Placebo, taken by mouth, will be titrated from 5mg a day to 20mg a day over 4 weeks. The subject will remain on 20mg (10mg twice a day) through week 24 unless unable to tolerate. The dose will be decreased as needed.
Johns Hopkins Hospital
Baltimore, Maryland, United States
Change in Dementia Rating Scale (DRS) Memory Subscore
The DRS is comprised of: Attention (ATT, 8 items); Initiation-Perseveration (I-P, 11 items); Construction (CONST, 6 items); Conceptualization (CONCEPT, 6 items); and Memory (MEM, 5 items). For this study, only the memory subscore was used, with score possibilities ranging from 0-5, with 5 meaning memory was perfect, 0 being no ability to recall. A negative score indicates a decrease in memory from baseline to 24 weeks.

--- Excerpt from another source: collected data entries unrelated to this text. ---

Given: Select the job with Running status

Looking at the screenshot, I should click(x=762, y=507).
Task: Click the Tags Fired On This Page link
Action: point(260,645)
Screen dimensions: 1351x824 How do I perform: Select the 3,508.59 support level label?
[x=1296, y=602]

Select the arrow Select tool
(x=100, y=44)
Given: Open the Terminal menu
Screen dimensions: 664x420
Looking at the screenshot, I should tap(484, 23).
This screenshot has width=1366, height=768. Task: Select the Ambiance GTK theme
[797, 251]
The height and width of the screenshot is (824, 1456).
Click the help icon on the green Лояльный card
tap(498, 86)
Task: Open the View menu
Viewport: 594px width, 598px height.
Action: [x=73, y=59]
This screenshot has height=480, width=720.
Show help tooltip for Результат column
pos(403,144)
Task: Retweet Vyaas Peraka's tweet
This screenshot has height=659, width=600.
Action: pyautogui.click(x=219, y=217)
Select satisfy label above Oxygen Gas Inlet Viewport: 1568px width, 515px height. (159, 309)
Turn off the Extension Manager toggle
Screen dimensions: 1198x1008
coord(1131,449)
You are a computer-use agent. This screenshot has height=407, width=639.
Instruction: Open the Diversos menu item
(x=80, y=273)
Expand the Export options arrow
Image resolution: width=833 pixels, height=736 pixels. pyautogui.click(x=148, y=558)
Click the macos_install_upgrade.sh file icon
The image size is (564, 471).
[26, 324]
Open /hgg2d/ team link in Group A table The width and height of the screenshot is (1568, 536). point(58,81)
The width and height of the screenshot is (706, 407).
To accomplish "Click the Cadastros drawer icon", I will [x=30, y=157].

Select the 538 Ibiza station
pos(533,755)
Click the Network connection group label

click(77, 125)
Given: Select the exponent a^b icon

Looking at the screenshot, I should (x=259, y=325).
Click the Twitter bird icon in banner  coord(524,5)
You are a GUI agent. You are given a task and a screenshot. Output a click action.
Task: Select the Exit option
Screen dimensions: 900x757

Time frame: change from baseline to 24 weeks
CIBIC-Plus Score
CIBIC-Plus is based upon clinicians' observations of change in the patient's cognitive, functional, and behavioral performance since the beginning of a trial. It relies on both direct examination of the patient and interview of informants. It takes into account a subject's overall function in the cognitive, behavioral and functional activity domains. Scoring is based on an interview with the caregiver and examination of the patient by an independent evaluator, without consulting other information such as cognitive test results. It requires the assessor to consider a number of cognitive, functional, and behavioral areas prior to providing an overall "global" assessment of clinical change. 7-point categorical scale that provides a single global rating of change from baseline.A score of 1 indicates marked improvement;and a score of 7, marked worsening.